Much of the overall gain in durable goods orders was again due to a surge in volatile aircraft orders while other details in the report were disappointing, according to Sarah House, economist at Wells Fargo Securities.
“Potential cracks in the auto sector, which has been a bright spot in recent years, are beginning to emerge. Orders for vehicles and parts fell 0.8% and are nearly flat over the past year,” she said. “The pullback in orders, and shipments over the past two months, is consistent with the softer sales environment since early this year."
She noted that after falling the past three months, inventories, at least at the manufacturing stage, remain contained and should limit the near-term hit to production for motor vehicles and parts.
Such an overall slowdown in manufacturing that House described is evident in a preliminary report about the sector for this month.
The Flash U.S. Manufacturing Purchasing Managers’ Index (PMI) for March declined to 53.4 from 54.2 in February, its lowest level in five months, according to financial information services provider IHS Markit.

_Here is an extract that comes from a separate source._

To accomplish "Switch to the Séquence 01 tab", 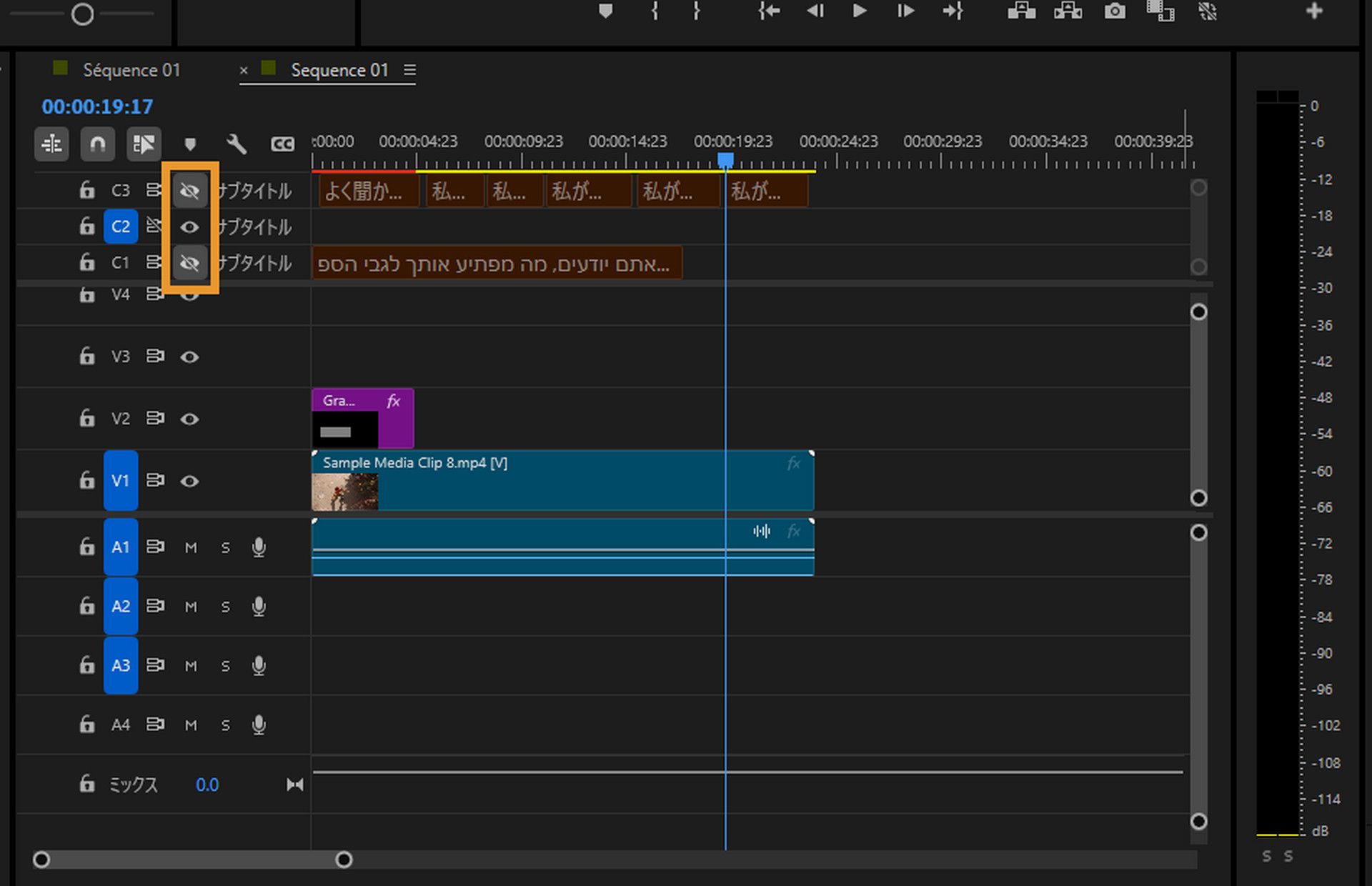I will (131, 70).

The reading is still well above the 50 “neutral value” that marked seven-and-a-half years of sustained growth across the manufacturing sector.
Mirroring the overall trend for business activity, the latest data signaled that manufacturing new order volumes expanded at the slowest pace for five months. This contributed to more cautious purchasing activity in March, alongside renewed efforts to streamline inventories, according to the report. Reflecting this, pre-production stocks were accumulated at the weakest pace since last September, while finished goods inventories dropped for the first time in six months.

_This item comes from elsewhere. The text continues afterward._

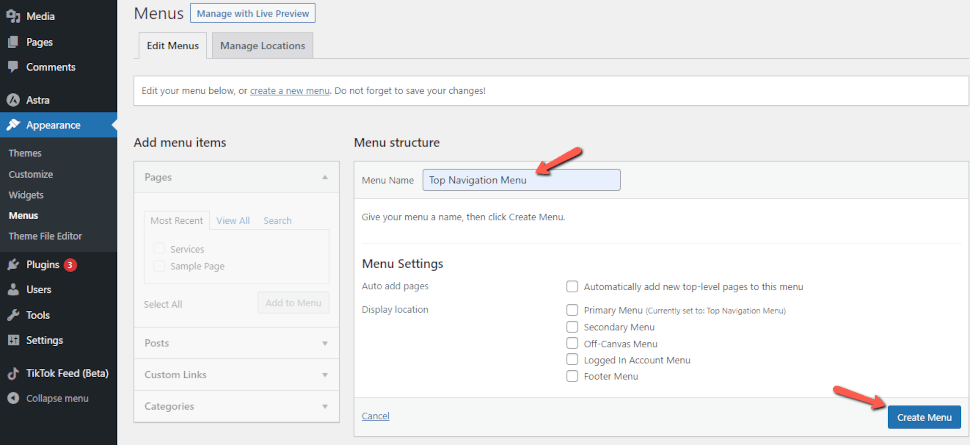Expand the Posts accordion section
Image resolution: width=970 pixels, height=445 pixels.
[x=236, y=343]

“The U.S. economy shifted down a gear in March,” said Chris Williamson, chief business economist at IHS Markit. “A slowing in the pace of growth signaled by the PMI surveys for a second straight month suggests that the economy is struggling to sustain momentum."
A separate survey that lumps the performance of the manufacturing and services sectors into one index also showed conditions weakened in March, hitting a six-month low.
According to Williamson, the survey readings are consistent with annualized gross domestic product growth of 1.7% in the first quarter, down from 1.9% in the final quarter of last year.
New Homes Up, Existing Homes Down
These reports follow ones on housing from earlier in the week that show a jump in new home sales while sales of existing homes declined.
Sales of newly built single family homes increased 6.1% in February to a seasonally adjusted annual rate of 592,000 units, according to the Commerce Department. This is a seven-month high and came despite slightly higher interest rates. Compared to a year ago, sales increased 12.8%.
“The uptick in mortgage interest rates is having a minimal effect on new home sales thus far,” said National Association of Home Builders Chief Economist Robert Dietz. “Ongoing job creation, rising household formations and affordable home prices should keep the market on an upward trajectory in 2017.”
New home sales account for about 10% of all home sales.
“New home sales surged well ahead of the consensus estimate, likely due to unusually mild weather in February, which pulled sales forward,” said Anika Khan, senior economist at Well Fargo Securities. “We suspect sales will slow in the coming months as the Nor’easter likely stalled activity.”
Meantime, the drop in sales of existing homes during February came on the heels of those sales hitting a 10-year high the month before, according to the National Association of Realtors.
Total existing-home sales, which are completed transactions that include single-family homes, townhomes, condominiums and co-ops, retreated 3.7%. Despite last month's decline, February's sales pace is still 5.4% above a year ago.
Lawrence Yun, NAR chief economist, said closings fell in February as too few properties were for sale and weakening affordability conditions stifled buyers in most of the country.
"Realtors are reporting stronger foot traffic from a year ago, but low supply in the affordable price range continues to be the pest that's pushing up price growth and pressuring the budgets of prospective buyers," he said. "Newly listed properties are being snatched up quickly so far this year and leaving behind minimal choices for buyers trying to reach the market."
The median existing-home price for all housing types in February was $228,400, up 7.7% from February 2016. That marks the 60th consecutive month of year-over-year gains.
Single-family home sales, the biggest share of the market, declined 3% percent but are 5.8% above the pace from a year ago.